**Activity:**
Return, character for character, every line of the listing below from the line containing "What do you" down to the line containing "I want to click", with both of those lines included.

**The input:**
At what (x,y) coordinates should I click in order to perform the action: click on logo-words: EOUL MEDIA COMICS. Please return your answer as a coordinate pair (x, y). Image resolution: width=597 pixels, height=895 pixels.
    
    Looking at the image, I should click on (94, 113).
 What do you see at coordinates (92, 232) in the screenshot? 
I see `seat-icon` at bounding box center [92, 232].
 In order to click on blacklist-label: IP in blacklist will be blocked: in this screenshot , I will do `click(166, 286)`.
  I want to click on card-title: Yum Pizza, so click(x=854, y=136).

--

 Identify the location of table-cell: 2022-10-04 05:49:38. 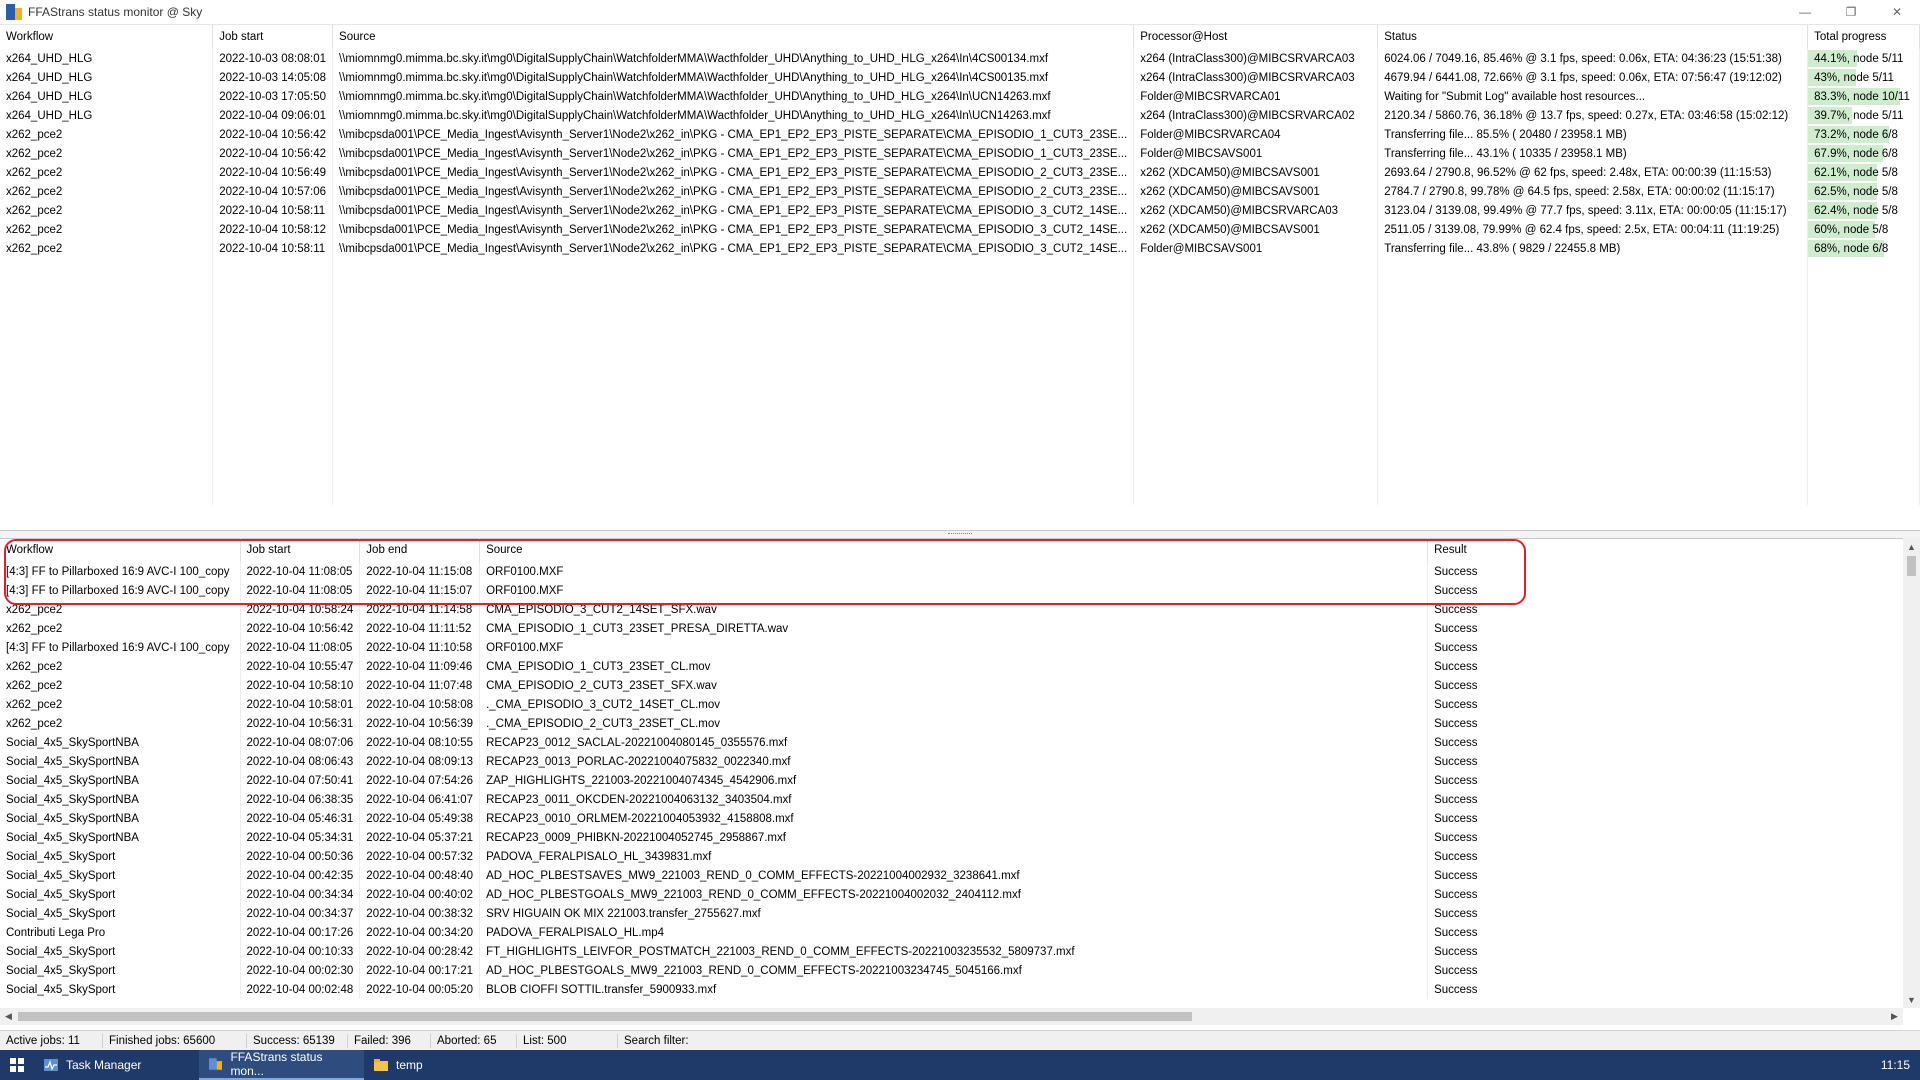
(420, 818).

**Result of this exercise:**
 What do you see at coordinates (92, 232) in the screenshot? 
I see `seat-icon` at bounding box center [92, 232].
 In order to click on blacklist-label: IP in blacklist will be blocked: in this screenshot , I will do `click(166, 286)`.
  I want to click on card-title: Yum Pizza, so click(x=854, y=136).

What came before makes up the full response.